**Aim of the task**
The entries below need to be written out exactly, with no pictures included.
BEGIN Data listing
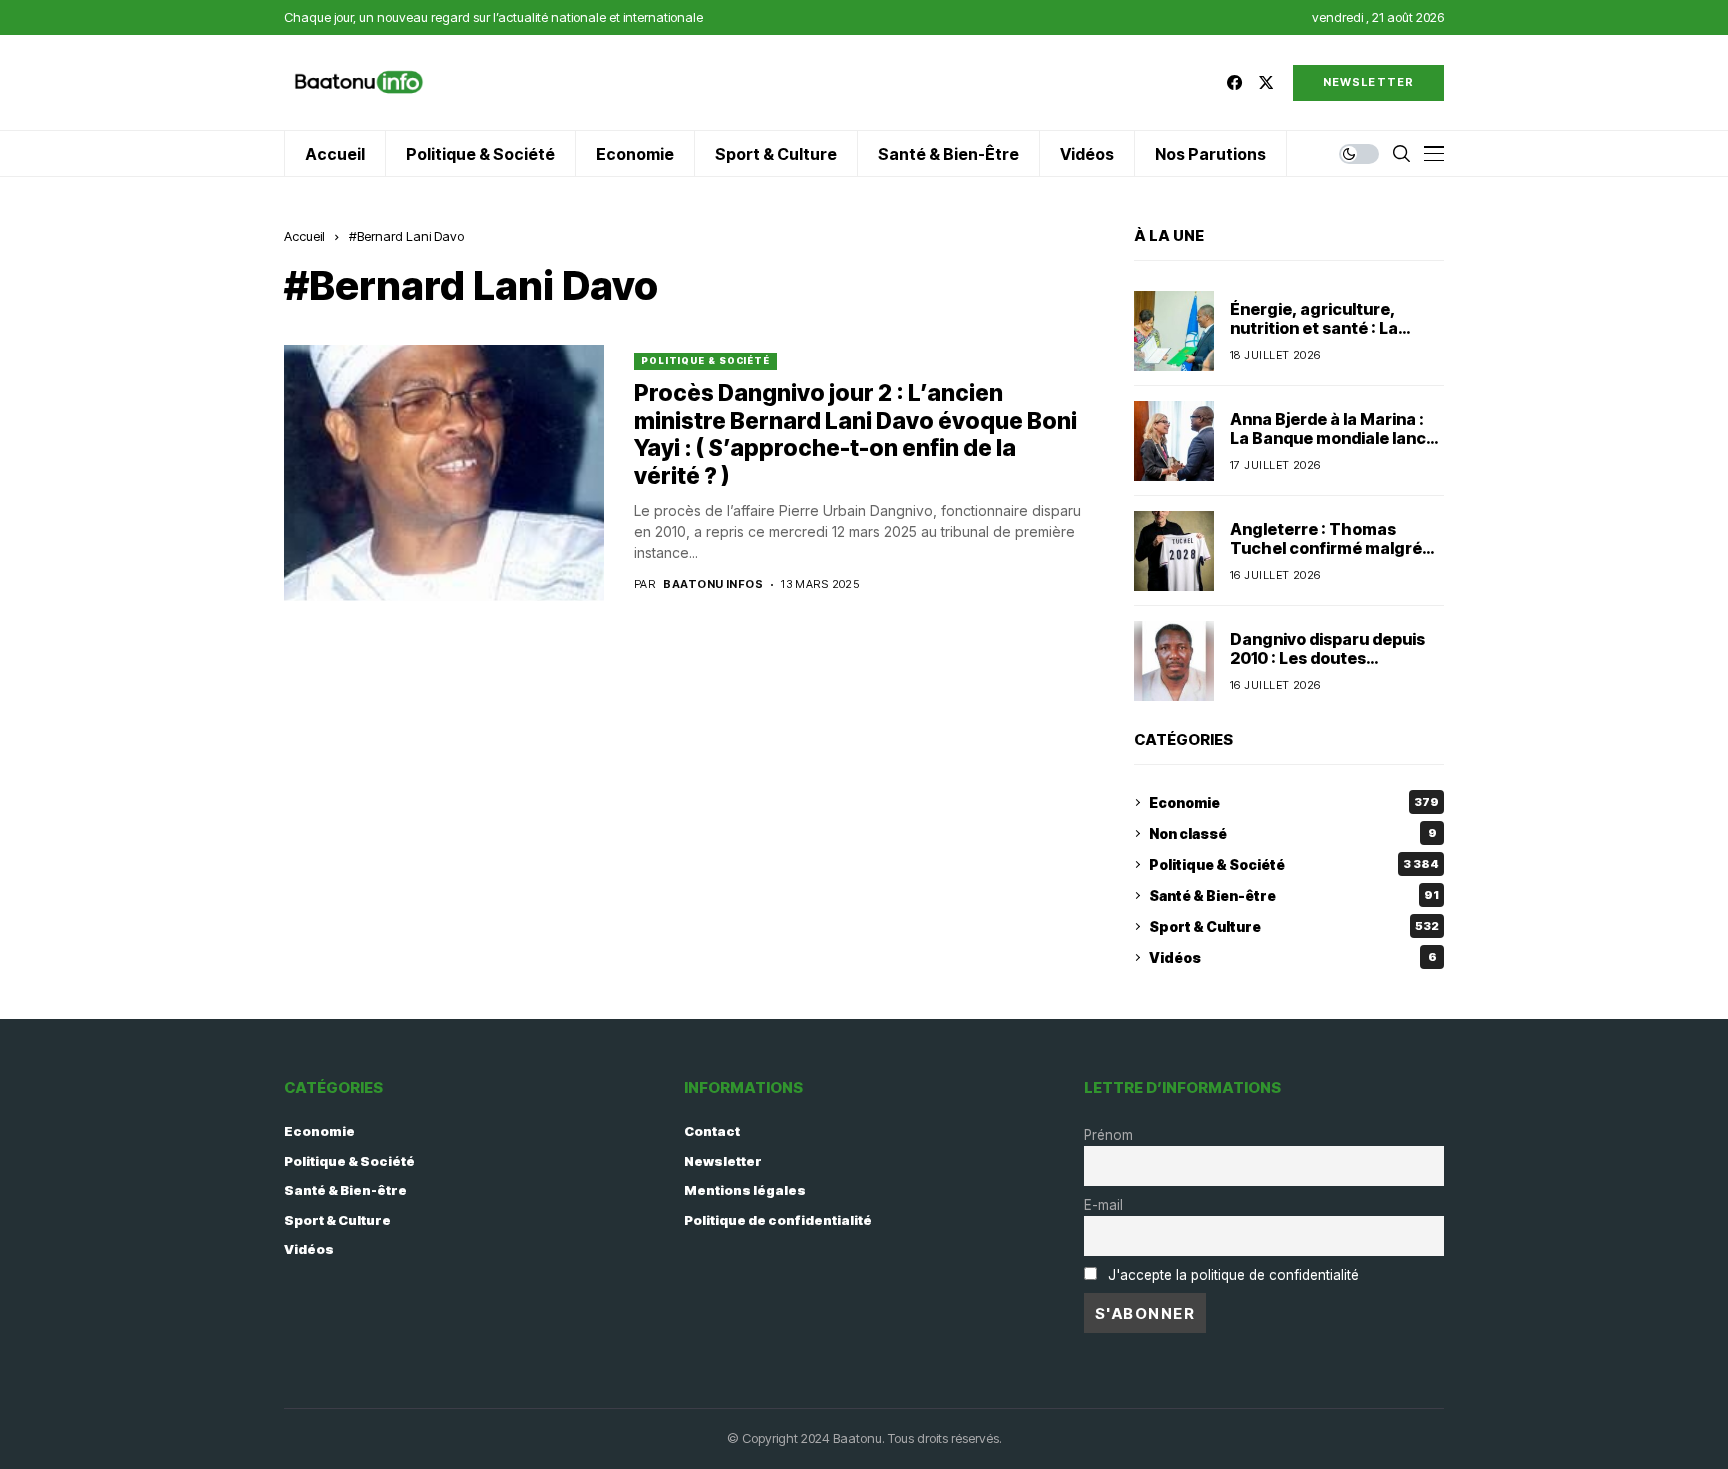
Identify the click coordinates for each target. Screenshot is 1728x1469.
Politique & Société (705, 360)
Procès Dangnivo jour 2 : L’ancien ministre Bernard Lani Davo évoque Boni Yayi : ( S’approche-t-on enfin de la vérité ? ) (855, 434)
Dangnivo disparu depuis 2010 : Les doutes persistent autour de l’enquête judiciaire (1327, 668)
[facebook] (1234, 82)
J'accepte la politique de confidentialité (1233, 1275)
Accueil (304, 236)
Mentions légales (745, 1190)
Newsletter (723, 1161)
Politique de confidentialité (778, 1220)
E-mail (1103, 1205)
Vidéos (1293, 957)
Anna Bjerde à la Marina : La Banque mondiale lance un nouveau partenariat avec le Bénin (1333, 448)
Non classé (1293, 833)
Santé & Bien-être (1294, 895)
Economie (1294, 802)
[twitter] (1266, 82)
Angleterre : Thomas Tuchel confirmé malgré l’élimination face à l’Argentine (1326, 558)
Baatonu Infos (713, 584)
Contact (712, 1131)
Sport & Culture (1294, 926)
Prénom (1108, 1135)
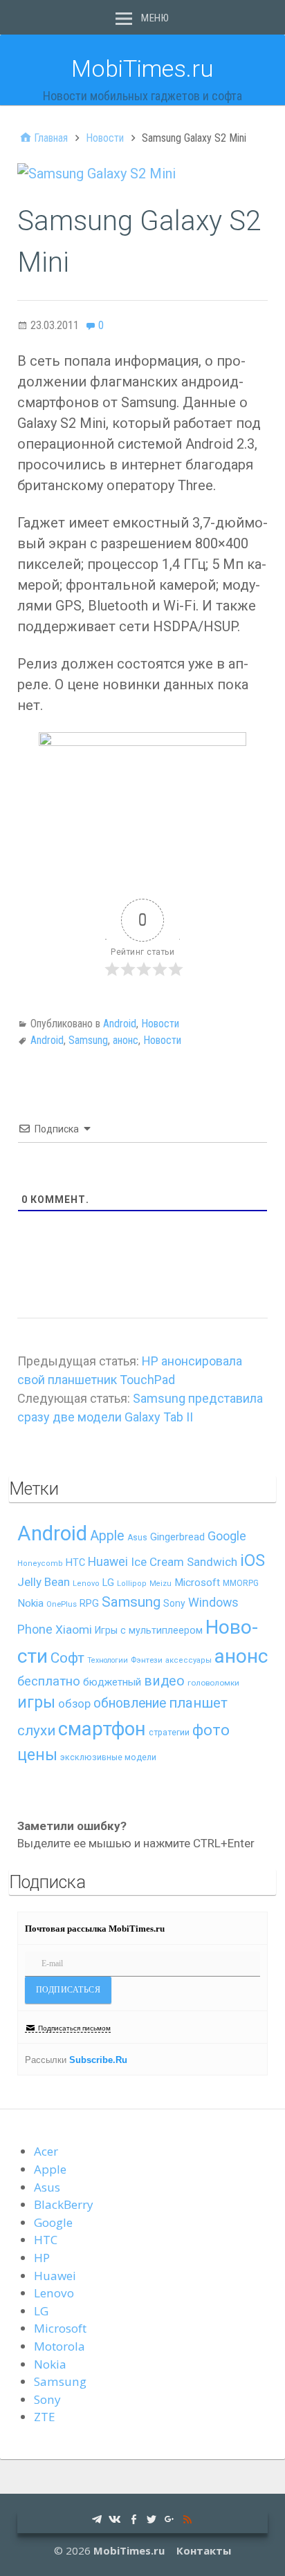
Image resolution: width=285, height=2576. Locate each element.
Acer (46, 2151)
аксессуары (188, 1660)
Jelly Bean (43, 1582)
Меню (155, 18)
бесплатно (48, 1681)
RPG (89, 1603)
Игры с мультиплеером (149, 1630)
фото (211, 1730)
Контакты (203, 2550)
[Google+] (169, 2518)
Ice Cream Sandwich (184, 1562)
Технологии (107, 1660)
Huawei (108, 1562)
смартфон (102, 1729)
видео (164, 1681)
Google (227, 1536)
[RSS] (187, 2518)
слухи (36, 1730)
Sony (174, 1603)
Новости (160, 1023)
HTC (75, 1563)
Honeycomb (40, 1563)
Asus (137, 1537)
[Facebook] (133, 2518)
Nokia (30, 1603)
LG (108, 1582)
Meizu (160, 1583)
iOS (252, 1560)
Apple (107, 1536)
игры (36, 1702)
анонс (125, 1040)
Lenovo (86, 1583)
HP (42, 2258)
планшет (198, 1703)
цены (37, 1755)
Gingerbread (177, 1537)
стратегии (169, 1732)
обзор (74, 1703)
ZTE (44, 2417)
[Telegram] (97, 2518)
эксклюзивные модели (108, 1757)
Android (119, 1023)
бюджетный (112, 1682)
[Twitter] (151, 2518)
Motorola (59, 2346)
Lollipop (132, 1583)
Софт (67, 1658)
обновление (129, 1703)
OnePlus (61, 1604)
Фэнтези (147, 1660)
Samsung (88, 1040)
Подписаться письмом (74, 2028)
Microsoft (197, 1582)
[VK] (115, 2518)
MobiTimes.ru (142, 68)
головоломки (213, 1683)
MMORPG (241, 1583)
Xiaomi (73, 1629)
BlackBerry (63, 2204)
END Data listing
**Solved exercise**
Identify the click coordinates for each target. Screenshot is 1728x1469.
Politique & Société (705, 360)
Procès Dangnivo jour 2 : L’ancien ministre Bernard Lani Davo évoque Boni Yayi : ( S’approche-t-on enfin de la vérité ? ) (855, 434)
Dangnivo disparu depuis 2010 : Les doutes persistent autour de l’enquête judiciaire (1327, 668)
[facebook] (1234, 82)
J'accepte la politique de confidentialité (1233, 1275)
Accueil (304, 236)
Mentions légales (745, 1190)
Newsletter (723, 1161)
Politique de confidentialité (778, 1220)
E-mail (1103, 1205)
Vidéos (1293, 957)
Anna Bjerde à la Marina : La Banque mondiale lance un nouveau partenariat avec le Bénin (1333, 448)
Non classé (1293, 833)
Santé & Bien-être (1294, 895)
Economie (1294, 802)
[twitter] (1266, 82)
Angleterre : Thomas Tuchel confirmé malgré l’élimination face à l’Argentine (1326, 558)
Baatonu Infos (713, 584)
Contact (712, 1131)
Sport & Culture (1294, 926)
Prénom (1108, 1135)
Image resolution: width=285, height=2576. Locate each element.
Acer (46, 2151)
аксессуары (188, 1660)
Jelly Bean (43, 1582)
Меню (155, 18)
бесплатно (48, 1681)
RPG (89, 1603)
Игры с мультиплеером (149, 1630)
фото (211, 1730)
Контакты (203, 2550)
[Google+] (169, 2518)
Ice Cream Sandwich (184, 1562)
Технологии (107, 1660)
Huawei (108, 1562)
смартфон (102, 1729)
видео (164, 1681)
Google (227, 1536)
[RSS] (187, 2518)
слухи (36, 1730)
Sony (174, 1603)
Новости (160, 1023)
HTC (75, 1563)
Honeycomb (40, 1563)
Asus (137, 1537)
[Facebook] (133, 2518)
Nokia (30, 1603)
LG (108, 1582)
Meizu (160, 1583)
iOS (252, 1560)
Apple (107, 1536)
игры (36, 1702)
анонс (125, 1040)
Lenovo (86, 1583)
HP (42, 2258)
планшет (198, 1703)
цены (37, 1755)
Gingerbread (177, 1537)
стратегии (169, 1732)
обзор (74, 1703)
ZTE (44, 2417)
[Telegram] (97, 2518)
эксклюзивные модели (108, 1757)
Android (119, 1023)
бюджетный (112, 1682)
[Twitter] (151, 2518)
Motorola (59, 2346)
Lollipop (132, 1583)
Софт (67, 1658)
обновление (129, 1703)
OnePlus (61, 1604)
Фэнтези (147, 1660)
Samsung (88, 1040)
Подписаться письмом (74, 2028)
Microsoft (197, 1582)
[VK] (115, 2518)
MobiTimes.ru (142, 68)
головоломки (213, 1683)
MMORPG (241, 1583)
Xiaomi (73, 1629)
BlackBerry (63, 2204)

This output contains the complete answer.